What about the extensive instructions of the sacrifice preparation? Here we do see the insertion of Priestly source material, see, for example, most of chapter 12. And what of this hardening of Pharaoh’s heart? In each instance of tht formula we have reason to trace the material to the Redactor, called “R” on the Documentary Hypothesis. The Redactor is said to have stitched all the accounts together to produce the Torah’s near final form. Perhaps the R source found reason to make clear it was Gd who hardened Pharaoh’s heart to make a stronger theological or rhetorical statement that was not present in its pre-Priestly form.
So What About the Story?
The story of the Exodus is a story of liberation. Complications immediately present themselves: Atrocities in Egypt; Israelites as enslavers; ethnic cleansing and mass displacement at the end of the Exodus journey. In our own negotiation, we can choose to emphasize what the story speaks to us today: It is that a “mixed multitude” “regardless of social station” forced their liberation from an imperial power and fled in haste to worship according to their practices. Some modern readers will find a text that allows for enslavement in the first place is too antiquated to be dealt with today.

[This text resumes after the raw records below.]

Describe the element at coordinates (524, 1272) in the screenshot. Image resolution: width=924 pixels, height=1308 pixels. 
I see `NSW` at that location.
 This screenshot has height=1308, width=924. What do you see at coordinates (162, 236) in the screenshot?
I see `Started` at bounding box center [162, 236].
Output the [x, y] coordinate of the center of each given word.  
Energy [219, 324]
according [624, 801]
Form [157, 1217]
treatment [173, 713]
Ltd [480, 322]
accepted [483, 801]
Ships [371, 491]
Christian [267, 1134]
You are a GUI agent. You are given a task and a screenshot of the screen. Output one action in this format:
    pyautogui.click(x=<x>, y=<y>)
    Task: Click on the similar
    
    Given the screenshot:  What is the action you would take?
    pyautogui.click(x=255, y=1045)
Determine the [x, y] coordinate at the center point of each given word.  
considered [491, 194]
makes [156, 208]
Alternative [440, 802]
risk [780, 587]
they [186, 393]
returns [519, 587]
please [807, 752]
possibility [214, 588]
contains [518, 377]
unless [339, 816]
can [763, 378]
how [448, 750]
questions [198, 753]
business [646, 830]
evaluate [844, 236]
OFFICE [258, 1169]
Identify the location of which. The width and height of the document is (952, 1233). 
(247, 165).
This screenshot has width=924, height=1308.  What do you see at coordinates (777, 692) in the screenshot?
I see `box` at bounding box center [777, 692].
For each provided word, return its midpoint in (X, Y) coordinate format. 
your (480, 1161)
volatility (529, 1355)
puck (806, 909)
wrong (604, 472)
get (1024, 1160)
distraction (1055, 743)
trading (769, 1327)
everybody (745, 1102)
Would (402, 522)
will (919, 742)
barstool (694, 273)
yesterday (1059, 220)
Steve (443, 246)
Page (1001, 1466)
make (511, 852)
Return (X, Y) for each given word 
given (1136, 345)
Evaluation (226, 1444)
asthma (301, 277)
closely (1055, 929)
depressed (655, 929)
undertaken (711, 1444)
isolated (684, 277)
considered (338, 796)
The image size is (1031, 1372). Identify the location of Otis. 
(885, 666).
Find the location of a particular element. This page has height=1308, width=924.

I would suggest that plenty of people today seem to have little urgency for making reparation for the chattel enslavement in our history. Maybe confronting these stories, finding their core, understanding what is to be done with them is something we need more of, not less. The Exodus event did not happen historically, but maybe it’s our ability to discuss these episodes in the abstract that we’ll learn how better to deal with contemporary calls for liberation.
So bo, come to Pharoah. Let us liberate.